## EXERCISE PROMPT
Starting with the line that contains "Screen dimensions: 928x572" and going on through the end of the records, render those lines as a numbered list with blank lines dropped. Leave the pictures out.

## RECORDED INFORMATION
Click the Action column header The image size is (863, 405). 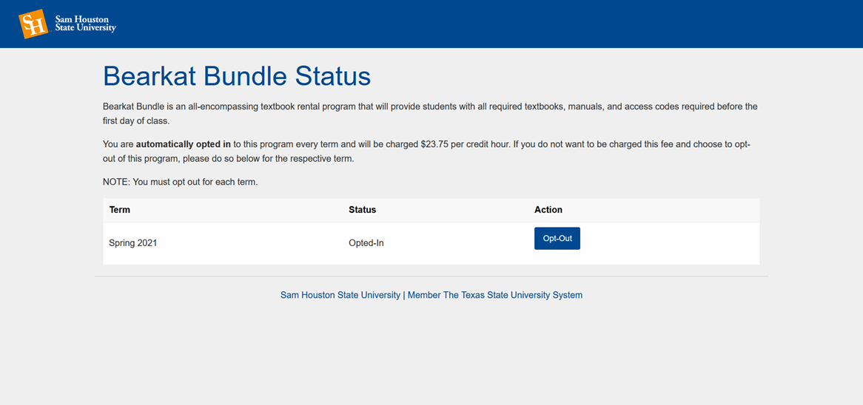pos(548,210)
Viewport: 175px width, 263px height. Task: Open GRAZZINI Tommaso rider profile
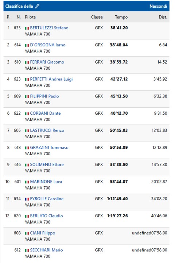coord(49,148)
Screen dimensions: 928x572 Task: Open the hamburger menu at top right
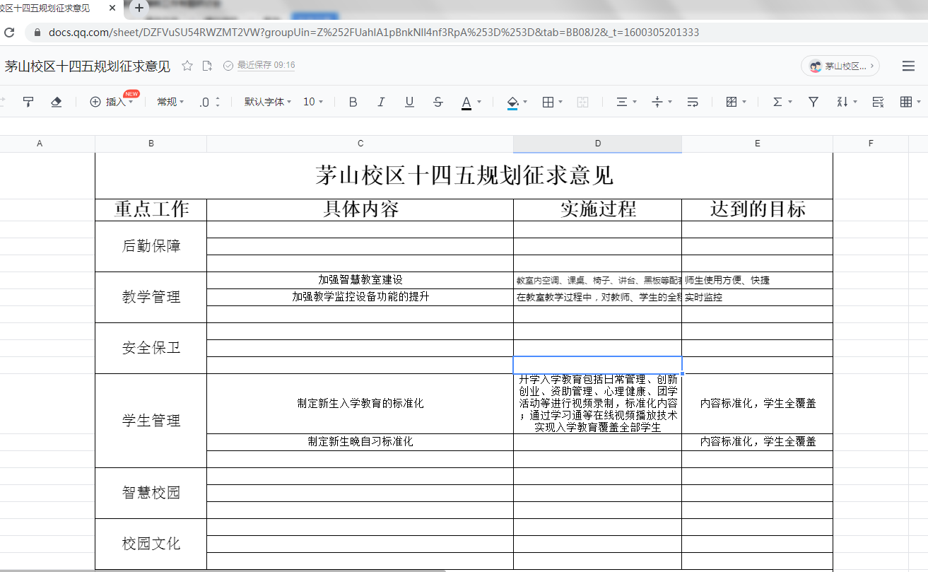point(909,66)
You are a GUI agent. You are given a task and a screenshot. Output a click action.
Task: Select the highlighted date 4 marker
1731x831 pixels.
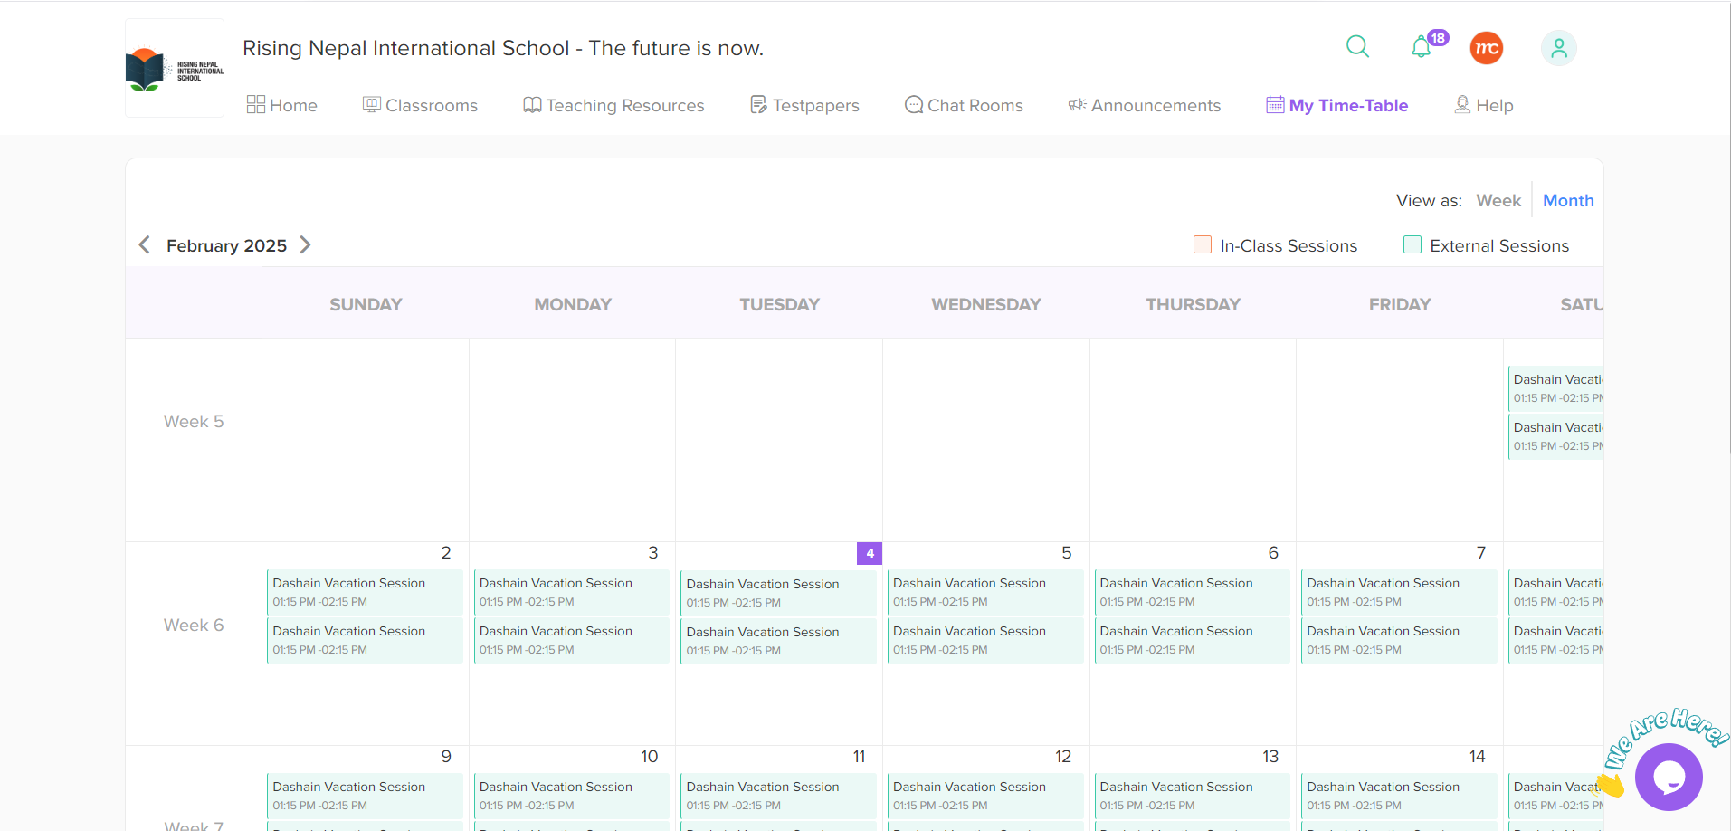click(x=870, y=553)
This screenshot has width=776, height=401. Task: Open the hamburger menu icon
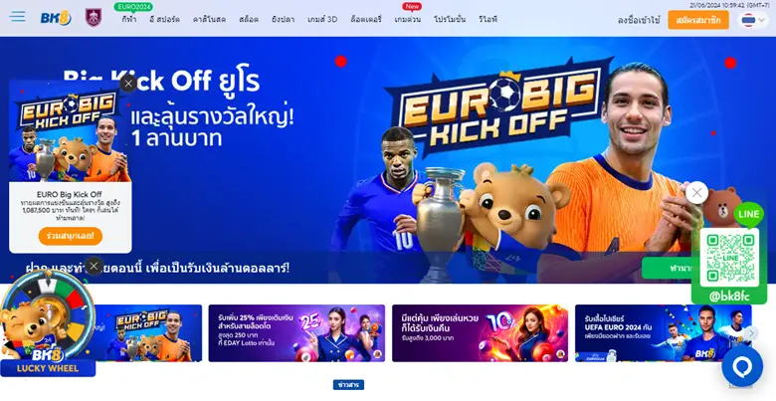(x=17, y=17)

## SOLUTION
1. Screen dimensions: 928x572 Task: Open the hamburger menu at top right
2. point(909,66)
3. You are a GUI agent. You are given a task and a screenshot. Output a click action.
4. Task: Select the highlighted date 4 marker
5. 1731x831 pixels.
6. click(x=870, y=553)
7. This screenshot has width=776, height=401. Task: Open the hamburger menu icon
8. (x=17, y=17)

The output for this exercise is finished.